» Task material
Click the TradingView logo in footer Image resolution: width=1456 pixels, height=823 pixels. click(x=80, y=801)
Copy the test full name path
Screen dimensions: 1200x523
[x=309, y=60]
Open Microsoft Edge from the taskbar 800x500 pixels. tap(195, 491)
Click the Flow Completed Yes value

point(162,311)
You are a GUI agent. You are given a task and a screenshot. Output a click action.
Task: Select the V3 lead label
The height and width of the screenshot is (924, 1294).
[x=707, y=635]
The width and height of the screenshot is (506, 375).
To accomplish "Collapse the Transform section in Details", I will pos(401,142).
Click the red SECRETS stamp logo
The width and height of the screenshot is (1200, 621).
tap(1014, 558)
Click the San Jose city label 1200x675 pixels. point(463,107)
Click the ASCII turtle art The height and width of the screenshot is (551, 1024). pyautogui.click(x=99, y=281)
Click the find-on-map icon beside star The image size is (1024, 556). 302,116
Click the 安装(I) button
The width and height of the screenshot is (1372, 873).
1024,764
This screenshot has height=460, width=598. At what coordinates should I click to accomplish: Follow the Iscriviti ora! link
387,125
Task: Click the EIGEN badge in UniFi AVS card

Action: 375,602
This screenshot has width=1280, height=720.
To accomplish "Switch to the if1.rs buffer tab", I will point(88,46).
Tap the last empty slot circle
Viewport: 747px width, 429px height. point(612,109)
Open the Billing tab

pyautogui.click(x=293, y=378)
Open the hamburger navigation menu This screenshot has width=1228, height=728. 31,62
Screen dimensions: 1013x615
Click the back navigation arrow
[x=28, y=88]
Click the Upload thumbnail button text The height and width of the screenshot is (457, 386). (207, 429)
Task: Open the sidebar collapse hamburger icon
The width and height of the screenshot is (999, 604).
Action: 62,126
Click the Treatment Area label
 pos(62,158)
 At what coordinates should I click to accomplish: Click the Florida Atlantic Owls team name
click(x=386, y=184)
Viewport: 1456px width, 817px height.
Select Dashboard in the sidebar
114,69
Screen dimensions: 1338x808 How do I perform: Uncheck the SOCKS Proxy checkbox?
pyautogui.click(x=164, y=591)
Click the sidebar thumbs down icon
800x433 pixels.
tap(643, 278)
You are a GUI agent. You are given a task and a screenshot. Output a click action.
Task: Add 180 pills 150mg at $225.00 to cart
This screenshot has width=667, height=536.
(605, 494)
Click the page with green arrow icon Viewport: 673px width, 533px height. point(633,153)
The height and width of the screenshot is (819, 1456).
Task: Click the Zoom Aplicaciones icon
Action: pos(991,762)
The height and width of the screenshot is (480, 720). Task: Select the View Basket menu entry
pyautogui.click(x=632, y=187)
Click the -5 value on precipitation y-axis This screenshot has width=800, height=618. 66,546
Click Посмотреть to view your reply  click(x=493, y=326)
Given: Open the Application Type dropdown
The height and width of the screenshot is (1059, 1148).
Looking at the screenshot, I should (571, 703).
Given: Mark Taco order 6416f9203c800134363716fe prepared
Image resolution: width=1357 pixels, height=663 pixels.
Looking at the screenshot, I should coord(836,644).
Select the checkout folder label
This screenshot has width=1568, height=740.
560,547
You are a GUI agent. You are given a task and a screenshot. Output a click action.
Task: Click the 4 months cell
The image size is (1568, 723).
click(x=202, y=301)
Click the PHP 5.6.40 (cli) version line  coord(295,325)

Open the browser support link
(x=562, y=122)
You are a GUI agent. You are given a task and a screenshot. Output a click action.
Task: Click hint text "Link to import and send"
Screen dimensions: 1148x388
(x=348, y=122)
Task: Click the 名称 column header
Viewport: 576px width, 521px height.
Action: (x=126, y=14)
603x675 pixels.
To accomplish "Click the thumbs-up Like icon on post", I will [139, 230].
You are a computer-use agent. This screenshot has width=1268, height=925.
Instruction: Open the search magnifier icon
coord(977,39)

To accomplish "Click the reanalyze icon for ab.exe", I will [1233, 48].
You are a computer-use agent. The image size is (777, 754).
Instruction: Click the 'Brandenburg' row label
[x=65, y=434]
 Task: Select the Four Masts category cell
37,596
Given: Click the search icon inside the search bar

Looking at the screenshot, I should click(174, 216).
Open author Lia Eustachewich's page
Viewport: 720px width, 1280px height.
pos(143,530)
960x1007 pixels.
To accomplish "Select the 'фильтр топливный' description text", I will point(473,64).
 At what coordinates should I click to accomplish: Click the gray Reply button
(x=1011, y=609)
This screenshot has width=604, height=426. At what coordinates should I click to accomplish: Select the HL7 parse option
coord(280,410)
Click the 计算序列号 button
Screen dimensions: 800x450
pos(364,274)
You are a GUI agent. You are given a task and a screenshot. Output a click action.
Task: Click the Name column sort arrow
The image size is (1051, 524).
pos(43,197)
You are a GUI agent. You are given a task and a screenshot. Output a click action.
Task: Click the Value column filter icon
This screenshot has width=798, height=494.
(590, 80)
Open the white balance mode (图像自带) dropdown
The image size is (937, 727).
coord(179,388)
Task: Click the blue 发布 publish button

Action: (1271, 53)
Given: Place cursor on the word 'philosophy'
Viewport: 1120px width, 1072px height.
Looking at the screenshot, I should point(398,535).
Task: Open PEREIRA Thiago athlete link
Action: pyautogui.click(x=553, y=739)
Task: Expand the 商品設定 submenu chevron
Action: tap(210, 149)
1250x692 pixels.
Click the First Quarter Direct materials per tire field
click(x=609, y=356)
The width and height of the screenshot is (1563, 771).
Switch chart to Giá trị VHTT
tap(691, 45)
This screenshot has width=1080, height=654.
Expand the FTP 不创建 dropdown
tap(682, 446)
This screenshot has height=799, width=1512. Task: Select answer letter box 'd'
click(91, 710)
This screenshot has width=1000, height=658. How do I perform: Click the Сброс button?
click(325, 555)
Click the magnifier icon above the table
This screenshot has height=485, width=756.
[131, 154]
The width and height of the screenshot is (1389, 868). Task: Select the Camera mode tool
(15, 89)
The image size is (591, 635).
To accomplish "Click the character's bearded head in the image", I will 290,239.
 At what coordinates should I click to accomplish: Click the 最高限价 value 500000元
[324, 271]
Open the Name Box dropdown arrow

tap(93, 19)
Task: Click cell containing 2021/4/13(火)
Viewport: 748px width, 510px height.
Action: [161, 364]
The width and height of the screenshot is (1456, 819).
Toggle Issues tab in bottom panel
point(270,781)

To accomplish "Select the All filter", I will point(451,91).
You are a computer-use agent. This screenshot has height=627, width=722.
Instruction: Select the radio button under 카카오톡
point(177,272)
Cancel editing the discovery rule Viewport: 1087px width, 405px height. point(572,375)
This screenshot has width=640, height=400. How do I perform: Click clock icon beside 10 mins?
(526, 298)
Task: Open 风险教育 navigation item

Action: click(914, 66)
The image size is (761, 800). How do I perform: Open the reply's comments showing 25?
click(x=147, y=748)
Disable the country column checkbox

» Your task
The records above should be printed in full, exactly as they appear.

» Result of this task
Click the TradingView logo in footer Image resolution: width=1456 pixels, height=823 pixels. click(x=80, y=801)
Copy the test full name path
Screen dimensions: 1200x523
[x=309, y=60]
Open Microsoft Edge from the taskbar 800x500 pixels. tap(195, 491)
Click the Flow Completed Yes value

point(162,311)
You are a GUI agent. You are given a task and a screenshot. Output a click action.
Task: Select the V3 lead label
The height and width of the screenshot is (924, 1294).
[x=707, y=635]
The width and height of the screenshot is (506, 375).
To accomplish "Collapse the Transform section in Details", I will pos(401,142).
Click the red SECRETS stamp logo
The width and height of the screenshot is (1200, 621).
tap(1014, 558)
Click the San Jose city label 1200x675 pixels. point(463,107)
Click the ASCII turtle art The height and width of the screenshot is (551, 1024). pyautogui.click(x=99, y=281)
Click the find-on-map icon beside star The image size is (1024, 556). 302,116
Click the 安装(I) button
The width and height of the screenshot is (1372, 873).
1024,764
This screenshot has height=460, width=598. At what coordinates should I click to accomplish: Follow the Iscriviti ora! link
387,125
Task: Click the EIGEN badge in UniFi AVS card

Action: 375,602
This screenshot has width=1280, height=720.
To accomplish "Switch to the if1.rs buffer tab", I will point(88,46).
Tap the last empty slot circle
Viewport: 747px width, 429px height. point(612,109)
Open the Billing tab

pyautogui.click(x=293, y=378)
Open the hamburger navigation menu This screenshot has width=1228, height=728. 31,62
Screen dimensions: 1013x615
Click the back navigation arrow
[x=28, y=88]
Click the Upload thumbnail button text The height and width of the screenshot is (457, 386). (207, 429)
Task: Open the sidebar collapse hamburger icon
The width and height of the screenshot is (999, 604).
Action: 62,126
Click the Treatment Area label
 pos(62,158)
 At what coordinates should I click to accomplish: Click the Florida Atlantic Owls team name
click(x=386, y=184)
Viewport: 1456px width, 817px height.
Select Dashboard in the sidebar
114,69
Screen dimensions: 1338x808 How do I perform: Uncheck the SOCKS Proxy checkbox?
pyautogui.click(x=164, y=591)
Click the sidebar thumbs down icon
800x433 pixels.
tap(643, 278)
You are a GUI agent. You are given a task and a screenshot. Output a click action.
Task: Add 180 pills 150mg at $225.00 to cart
This screenshot has width=667, height=536.
(605, 494)
Click the page with green arrow icon Viewport: 673px width, 533px height. point(633,153)
The height and width of the screenshot is (819, 1456).
Task: Click the Zoom Aplicaciones icon
Action: pos(991,762)
The height and width of the screenshot is (480, 720). Task: Select the View Basket menu entry
pyautogui.click(x=632, y=187)
Click the -5 value on precipitation y-axis This screenshot has width=800, height=618. 66,546
Click Посмотреть to view your reply  click(x=493, y=326)
Given: Open the Application Type dropdown
The height and width of the screenshot is (1059, 1148).
Looking at the screenshot, I should (571, 703).
Given: Mark Taco order 6416f9203c800134363716fe prepared
Image resolution: width=1357 pixels, height=663 pixels.
Looking at the screenshot, I should coord(836,644).
Select the checkout folder label
This screenshot has width=1568, height=740.
560,547
You are a GUI agent. You are given a task and a screenshot. Output a click action.
Task: Click the 4 months cell
The image size is (1568, 723).
click(x=202, y=301)
Click the PHP 5.6.40 (cli) version line  coord(295,325)

Open the browser support link
(x=562, y=122)
You are a GUI agent. You are given a task and a screenshot. Output a click action.
Task: Click hint text "Link to import and send"
Screen dimensions: 1148x388
(x=348, y=122)
Task: Click the 名称 column header
Viewport: 576px width, 521px height.
Action: (x=126, y=14)
603x675 pixels.
To accomplish "Click the thumbs-up Like icon on post", I will [139, 230].
You are a computer-use agent. This screenshot has width=1268, height=925.
Instruction: Open the search magnifier icon
coord(977,39)

To accomplish "Click the reanalyze icon for ab.exe", I will [1233, 48].
You are a computer-use agent. The image size is (777, 754).
Instruction: Click the 'Brandenburg' row label
[x=65, y=434]
 Task: Select the Four Masts category cell
37,596
Given: Click the search icon inside the search bar

Looking at the screenshot, I should click(174, 216).
Open author Lia Eustachewich's page
Viewport: 720px width, 1280px height.
pos(143,530)
960x1007 pixels.
To accomplish "Select the 'фильтр топливный' description text", I will point(473,64).
 At what coordinates should I click to accomplish: Click the gray Reply button
(x=1011, y=609)
This screenshot has width=604, height=426. At what coordinates should I click to accomplish: Select the HL7 parse option
coord(280,410)
Click the 计算序列号 button
Screen dimensions: 800x450
pos(364,274)
You are a GUI agent. You are given a task and a screenshot. Output a click action.
Task: Click the Name column sort arrow
The image size is (1051, 524).
pos(43,197)
You are a GUI agent. You are given a task and a screenshot. Output a click action.
Task: Click the Value column filter icon
This screenshot has width=798, height=494.
(590, 80)
Open the white balance mode (图像自带) dropdown
The image size is (937, 727).
coord(179,388)
Task: Click the blue 发布 publish button

Action: (1271, 53)
Given: Place cursor on the word 'philosophy'
Viewport: 1120px width, 1072px height.
Looking at the screenshot, I should point(398,535).
Task: Open PEREIRA Thiago athlete link
Action: pyautogui.click(x=553, y=739)
Task: Expand the 商品設定 submenu chevron
Action: tap(210, 149)
1250x692 pixels.
Click the First Quarter Direct materials per tire field
click(x=609, y=356)
The width and height of the screenshot is (1563, 771).
Switch chart to Giá trị VHTT
tap(691, 45)
This screenshot has width=1080, height=654.
Expand the FTP 不创建 dropdown
tap(682, 446)
This screenshot has height=799, width=1512. Task: Select answer letter box 'd'
click(91, 710)
This screenshot has width=1000, height=658. How do I perform: Click the Сброс button?
click(325, 555)
Click the magnifier icon above the table
This screenshot has height=485, width=756.
[131, 154]
The width and height of the screenshot is (1389, 868). Task: Select the Camera mode tool
(15, 89)
The image size is (591, 635).
To accomplish "Click the character's bearded head in the image", I will 290,239.
 At what coordinates should I click to accomplish: Click the 最高限价 value 500000元
[324, 271]
Open the Name Box dropdown arrow

tap(93, 19)
Task: Click cell containing 2021/4/13(火)
Viewport: 748px width, 510px height.
Action: [161, 364]
The width and height of the screenshot is (1456, 819).
Toggle Issues tab in bottom panel
point(270,781)

To accomplish "Select the All filter", I will point(451,91).
You are a computer-use agent. This screenshot has height=627, width=722.
Instruction: Select the radio button under 카카오톡
point(177,272)
Cancel editing the discovery rule Viewport: 1087px width, 405px height. point(572,375)
This screenshot has width=640, height=400. How do I perform: Click clock icon beside 10 mins?
(526, 298)
Task: Open 风险教育 navigation item

Action: click(914, 66)
The image size is (761, 800). How do I perform: Open the reply's comments showing 25?
click(x=147, y=748)
Disable the country column checkbox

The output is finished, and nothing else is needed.